[[ PROVIDED INFORMATION, beginning ]]
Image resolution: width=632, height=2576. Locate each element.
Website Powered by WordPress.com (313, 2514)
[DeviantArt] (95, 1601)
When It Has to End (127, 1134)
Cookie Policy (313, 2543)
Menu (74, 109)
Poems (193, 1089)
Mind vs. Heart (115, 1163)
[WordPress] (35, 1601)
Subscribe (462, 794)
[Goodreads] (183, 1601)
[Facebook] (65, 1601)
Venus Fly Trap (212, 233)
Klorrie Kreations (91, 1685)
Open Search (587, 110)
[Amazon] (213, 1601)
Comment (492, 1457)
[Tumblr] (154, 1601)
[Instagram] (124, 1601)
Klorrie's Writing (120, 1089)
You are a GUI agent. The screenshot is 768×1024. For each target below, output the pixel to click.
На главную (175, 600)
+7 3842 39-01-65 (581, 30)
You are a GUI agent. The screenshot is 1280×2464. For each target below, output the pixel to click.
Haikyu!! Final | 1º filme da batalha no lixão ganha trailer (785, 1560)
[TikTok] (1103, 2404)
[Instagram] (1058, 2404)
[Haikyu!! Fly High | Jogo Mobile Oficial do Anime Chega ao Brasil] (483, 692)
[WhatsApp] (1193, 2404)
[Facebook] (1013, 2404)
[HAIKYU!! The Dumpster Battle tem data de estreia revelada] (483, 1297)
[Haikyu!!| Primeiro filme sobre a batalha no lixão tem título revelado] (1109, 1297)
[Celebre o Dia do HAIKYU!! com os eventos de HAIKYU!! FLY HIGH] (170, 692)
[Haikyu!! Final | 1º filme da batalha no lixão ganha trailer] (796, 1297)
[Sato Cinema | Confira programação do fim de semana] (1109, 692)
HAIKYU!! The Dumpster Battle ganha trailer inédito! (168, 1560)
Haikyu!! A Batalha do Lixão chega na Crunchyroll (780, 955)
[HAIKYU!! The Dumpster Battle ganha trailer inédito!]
[[ PROVIDED INFORMATION, end ]]
◆ **WORK REQUEST**: Return exactly the lines above from the line that has "[Amazon] (213, 1601)" through the line that has "[Celebre o Dia", inclusive, and nothing else.

◆ **THE ANSWER**:
[Amazon] (213, 1601)
Comment (492, 1457)
[Tumblr] (154, 1601)
[Instagram] (124, 1601)
Klorrie's Writing (120, 1089)
You are a GUI agent. The screenshot is 768×1024. For each target below, output the pixel to click.
На главную (175, 600)
+7 3842 39-01-65 (581, 30)
You are a GUI agent. The screenshot is 1280×2464. For each target below, output the pixel to click.
Haikyu!! Final | 1º filme da batalha no lixão ganha trailer (785, 1560)
[TikTok] (1103, 2404)
[Instagram] (1058, 2404)
[Haikyu!! Fly High | Jogo Mobile Oficial do Anime Chega ao Brasil] (483, 692)
[WhatsApp] (1193, 2404)
[Facebook] (1013, 2404)
[HAIKYU!! The Dumpster Battle tem data de estreia revelada] (483, 1297)
[Haikyu!!| Primeiro filme sobre a batalha no lixão tem título revelado] (1109, 1297)
[Celebre o Dia do HAIKYU!! com os eventos de HAIKYU!! FLY HIGH] (170, 692)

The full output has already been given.